(Brano di partenza)
---------------

E’ verissimo e si chiama sistema antinocicettivo. Immaginiamo il nostro corpo come un grattacielo con 2 ascensori affiancati: quello che sale è l’ascensore che porta il dolore all’ultimo piano (cioè al cervello). Ad ogni piano, cioè ad ogni livello del nostro corpo, possono entrare individui indisciplinati, cioè informazioni dolorose, che vengono portate al cervello. Ma il cervello così impazzirebbe. Quindi la natura ci ha dotati anche di un ascensore che scende e che partendo dall’attico (cioè dal cervello) si ferma in ogni piano per regolare e a volte contrastare e bloccare l’ingresso del dolore nell’ascensore adiacente, cioè quello che sale. E’ come se ci fosse quindi una specie di contropropaganda a ogni livello del nostro corpo. Con il risultato netto che in condizioni normali non ci sono nè vincitori né vinti. Né dolore né analgesia, solo normalità!
Perché quando ci facciamo male, anche banalmente, tendiamo a strofinare o premere con forza la parte che fa male?

---------------

(Elenco dei dati)

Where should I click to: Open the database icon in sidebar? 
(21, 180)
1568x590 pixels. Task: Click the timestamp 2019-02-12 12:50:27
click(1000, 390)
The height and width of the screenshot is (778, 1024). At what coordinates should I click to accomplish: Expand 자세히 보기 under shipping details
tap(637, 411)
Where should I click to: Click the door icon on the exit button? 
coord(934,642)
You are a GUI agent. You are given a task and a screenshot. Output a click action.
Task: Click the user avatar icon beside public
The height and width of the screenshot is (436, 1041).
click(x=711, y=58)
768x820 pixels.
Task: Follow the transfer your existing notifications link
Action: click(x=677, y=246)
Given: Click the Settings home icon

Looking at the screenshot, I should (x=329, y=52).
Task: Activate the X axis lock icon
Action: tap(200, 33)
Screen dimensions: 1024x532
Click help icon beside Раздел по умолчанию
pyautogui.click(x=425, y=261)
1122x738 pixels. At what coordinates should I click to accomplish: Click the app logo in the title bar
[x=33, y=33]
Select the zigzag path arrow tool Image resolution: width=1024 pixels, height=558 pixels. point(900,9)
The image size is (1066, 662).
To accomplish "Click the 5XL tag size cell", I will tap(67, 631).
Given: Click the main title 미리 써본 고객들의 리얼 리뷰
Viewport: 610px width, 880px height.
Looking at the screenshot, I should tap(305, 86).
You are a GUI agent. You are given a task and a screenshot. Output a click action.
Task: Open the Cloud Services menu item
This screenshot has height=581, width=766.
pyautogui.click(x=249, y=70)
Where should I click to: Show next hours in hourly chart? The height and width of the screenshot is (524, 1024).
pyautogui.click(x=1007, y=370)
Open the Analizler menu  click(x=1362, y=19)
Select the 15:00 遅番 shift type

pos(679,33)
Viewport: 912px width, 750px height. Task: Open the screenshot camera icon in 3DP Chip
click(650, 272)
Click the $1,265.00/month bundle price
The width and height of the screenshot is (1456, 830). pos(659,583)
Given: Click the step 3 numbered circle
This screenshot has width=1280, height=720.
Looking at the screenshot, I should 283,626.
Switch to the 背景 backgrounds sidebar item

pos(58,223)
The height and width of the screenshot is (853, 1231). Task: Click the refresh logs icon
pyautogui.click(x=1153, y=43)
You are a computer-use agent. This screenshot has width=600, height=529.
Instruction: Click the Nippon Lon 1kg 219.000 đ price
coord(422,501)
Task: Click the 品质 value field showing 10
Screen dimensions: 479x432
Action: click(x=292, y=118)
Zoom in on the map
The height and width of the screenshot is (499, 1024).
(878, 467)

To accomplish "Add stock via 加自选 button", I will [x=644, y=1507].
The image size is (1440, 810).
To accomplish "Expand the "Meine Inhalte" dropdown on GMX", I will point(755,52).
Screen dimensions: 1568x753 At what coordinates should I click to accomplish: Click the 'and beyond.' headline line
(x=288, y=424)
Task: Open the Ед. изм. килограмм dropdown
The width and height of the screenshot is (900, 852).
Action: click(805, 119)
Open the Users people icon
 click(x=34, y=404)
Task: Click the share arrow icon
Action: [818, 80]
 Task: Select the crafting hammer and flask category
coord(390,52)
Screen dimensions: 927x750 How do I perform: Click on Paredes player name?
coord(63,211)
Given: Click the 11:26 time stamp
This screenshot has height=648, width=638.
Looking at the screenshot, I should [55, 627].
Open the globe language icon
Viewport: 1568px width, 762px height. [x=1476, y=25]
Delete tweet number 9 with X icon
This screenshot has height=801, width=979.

---------------

(Cosa farai)
1) Nel brano sul dolore, da dove parte l'ascensore che scende?
2) Trascrivi dal brano sul dolore la parte che comincia con "E’ verissimo e" e prosegue fino a "analgesia, solo normalità!".
L'elenco qui sopra non serve per svolgere il lavoro.

(Soluzioni degli esercizi)
1) Dall'attico, cioè dal cervello.

2)
E’ verissimo e si chiama sistema antinocicettivo. Immaginiamo il nostro corpo come un grattacielo con 2 ascensori affiancati: quello che sale è l’ascensore che porta il dolore all’ultimo piano (cioè al cervello). Ad ogni piano, cioè ad ogni livello del nostro corpo, possono entrare individui indisciplinati, cioè informazioni dolorose, che vengono portate al cervello. Ma il cervello così impazzirebbe. Quindi la natura ci ha dotati anche di un ascensore che scende e che partendo dall’attico (cioè dal cervello) si ferma in ogni piano per regolare e a volte contrastare e bloccare l’ingresso del dolore nell’ascensore adiacente, cioè quello che sale. E’ come se ci fosse quindi una specie di contropropaganda a ogni livello del nostro corpo. Con il risultato netto che in condizioni normali non ci sono nè vincitori né vinti. Né dolore né analgesia, solo normalità!